At 52, I’m a little older than some of you. (Not saying wiser, just older.) I left evangelicalism in the late 1990s. there were many reasons for this, some of which I will articulate. As you will see, they are many of the same reasons you left as well.
So swing back with me about 20 years into the past, and remember that at the time, like many of you, I’m in my mid-to late 20s when this was happening. My church was of the charismatic evangelical vein. I loved my church. With abandon. I was “sold out” and solid. The church was doing really good things: doing the gospel by feeding the poor, clothing the naked, sheltering the homeless, battered women, etc. You know, doing many of the things the church is supposed to do.
I was in love with this woman at our church. Or maybe I was simply sexually attracted to her. She was to me too. Because of the purity culture nonsense, we didn’t do anything about it. We could have engaged in a normal sexual relationship. But noooooo.
Instead all we got was a good bout of guilt, anxiety, anguish. Oh, and a lot of masturbation when we got to our respective homes, which of course added to the feelings of guilt. If we had been smarter we should have just gone ahead and fucked each other’s brains out.
But we weren’t smart, we were living under the discourses of purity culture. Instead of being anything close to normal, it was an on-again-off-again nightmare of hormones and agitation.
I started to ask questions about the literal interpretation of the Bible. Asking things like, “If the Bible is literal, then why aren’t we reading the letters of the apostles, as if they were letters to distinct persons and churches at a distinct place and time in history?”
Or, “Why do we choose to take a piece of Daniel, and a piece of Revelation, and a piece of another scripture and sew them together to make sense of the end times?” Naturally these questions did not go over well.
When I finally read enough, I made the decision to reject dispensational eschatology, with its anti-Christ, false prophet, Gog and Magog, the tribulation, etc. I didn’t come out of the closet about this "heresy" while at the church.
And I tried really hard not to roll my eyes when people started to talk about the Rapture, etc. I knew that people outside of my particular church denomination didn’t believe in the rapture and all that end-times cripity-crap, so it wasn’t doctrine. Right?
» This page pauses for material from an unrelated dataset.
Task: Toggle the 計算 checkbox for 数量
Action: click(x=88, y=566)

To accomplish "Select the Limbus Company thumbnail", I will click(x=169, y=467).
Wrong.
It was literally codified into the church’s statement of faith. Realizing this, I felt like a heretic in my own church. Still I stayed. It was the doing the good works stuff that made my differing theological understanding seem unimportant.
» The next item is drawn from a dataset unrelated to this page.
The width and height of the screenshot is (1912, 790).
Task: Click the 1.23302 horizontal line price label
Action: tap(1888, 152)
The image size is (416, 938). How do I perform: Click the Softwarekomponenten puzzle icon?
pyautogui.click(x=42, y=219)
f people wanted to believe the rapture – even if I don’t – that’s fine. That’s not going to kill anyone. Then the church started getting political. I had voted for Clinton the first time around, before I left NYC, moved to Chattanooga, and joined this church.
(Yes, I was – and am – a carpetbagger.) We had a “prophet of God” say from the pulpit that “If Bill Clinton is re-elected that would be the end of the United States as we know it.” I knew that not only wasn’t that correct, but also saying that from the pulpit was likely illegal.
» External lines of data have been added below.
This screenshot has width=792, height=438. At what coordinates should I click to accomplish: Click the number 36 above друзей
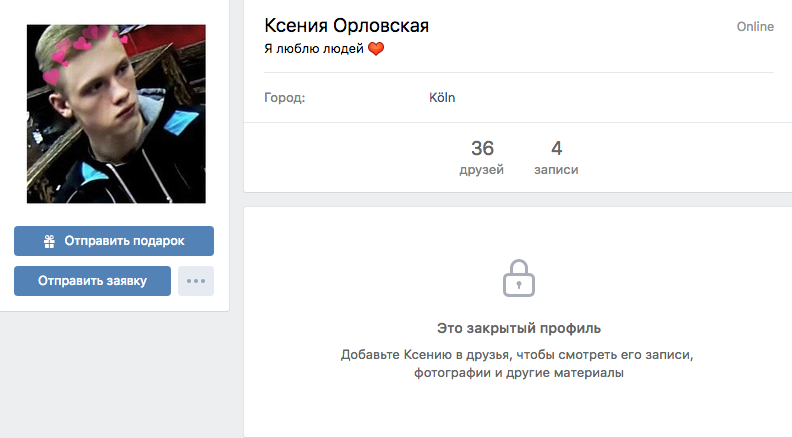482,148
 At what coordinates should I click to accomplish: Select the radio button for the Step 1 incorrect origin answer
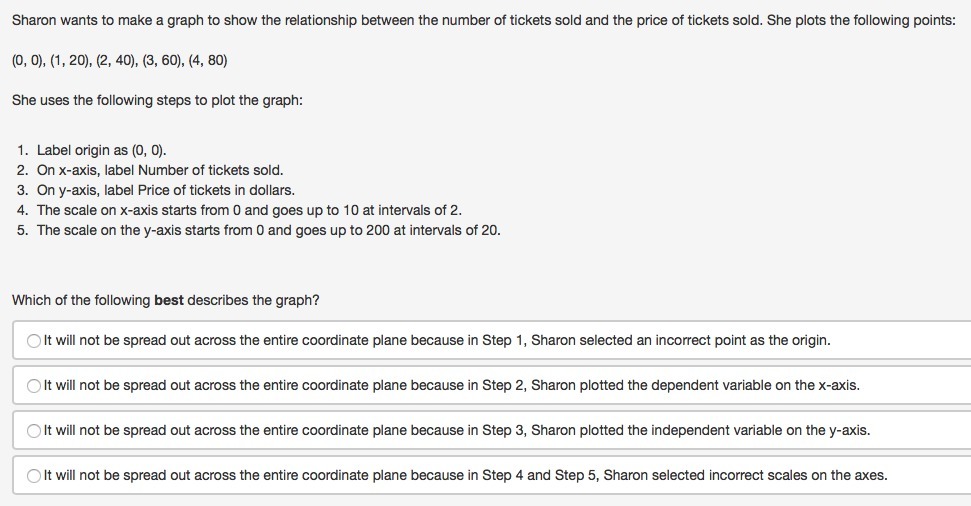coord(33,341)
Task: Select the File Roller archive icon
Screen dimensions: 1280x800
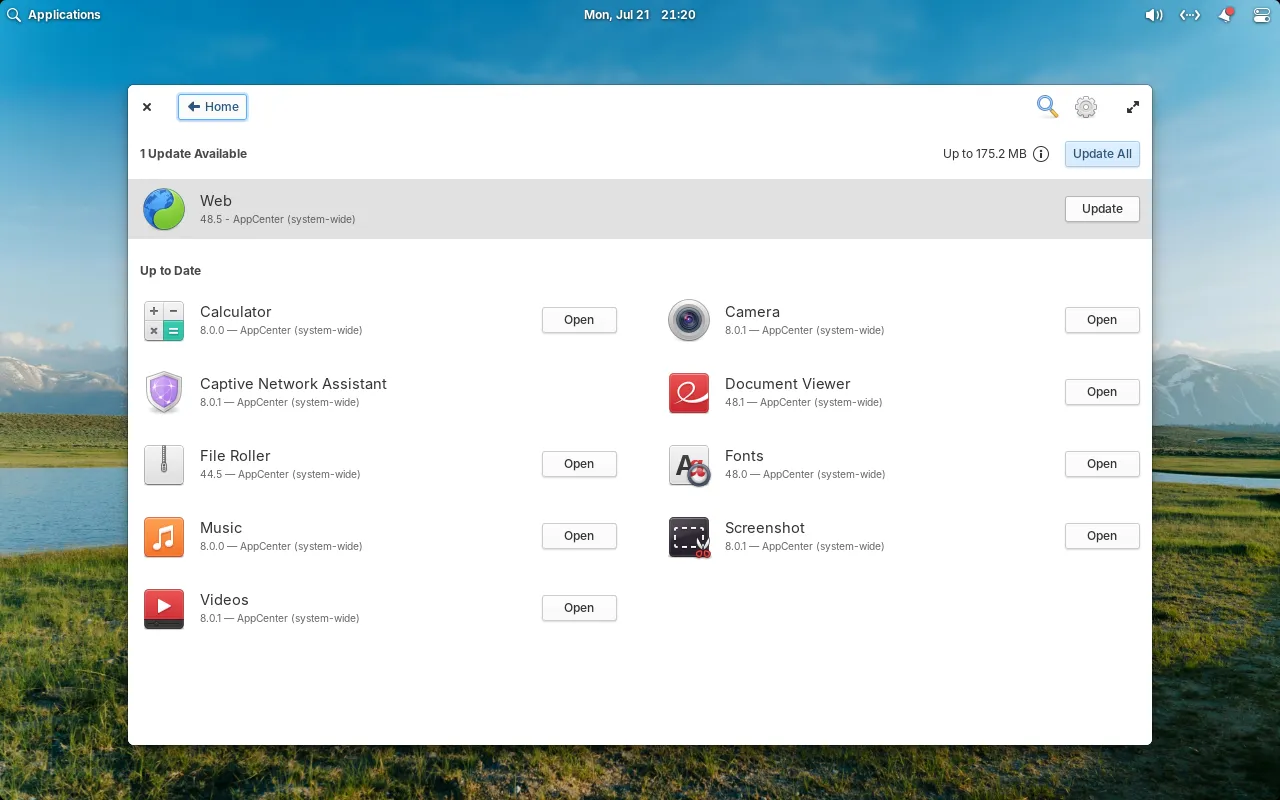Action: coord(164,464)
When I mentioned this to one of the church elders, he nonchalantly said, “It’s only illegal if he said to go vote for Bob Dole.” That elder would have made a great lawyer. Anyway, in order to be a good Christian soldier on election day I went to vote for Bob Dole.
It just so happened that someone had called in a bomb threat at my voting place, so I didn’t get to vote one way or the other. It was the only time I’ve not voted since 1984. I’m calling this a blessing. Ha!
So things were getting weird anyway, and then the biggest change happened. The church stopped looking outward and started looking inward. It became – God will bless us – God will bless me. It got infiltrated by the prosperity message. Our pastor started going to conferences. He was trying to make a name for himself, hanging around with the Copelands, Creflo Dollar, and the like. Jessie DePlantis even came to our church. The church lost its mission.
I know my story is pretty bland compared to some of yours. I’ve never had to deal with purity/rape culture like our sisters do. (I say purity/rape because they really are the two sides of the same coin.)
I’ve never had to deal with the shame and anguish of church condemnation like our LGBTQA brothers and sisters do. I’m a white cis-gendered middle-class male with a lot of privilege. This I know.
Last month it was 20 years since I left evangelicalism. I never did find another church that I wanted to go to. I looked. I tried. It was hard. I was lost. I stopped trying. I still believe in Christ and what he did and is doing.
I’m thinking about going to an Episcopal church starting in the Spring. What the hell, right? I don’t have many answers and in a way that’s good, because it allows mystery back in.
This is what I want to say: You will get better. You will heal. That doesn’t mean you forget. Or that you bury what you feel. Maybe you don’t believe. Maybe you do. Maybe you don’t know even know what the fuck you are supposed to even think about believing. That’s ok.
Your journey is your journey. Take it from someone who is you – twenty years in the future.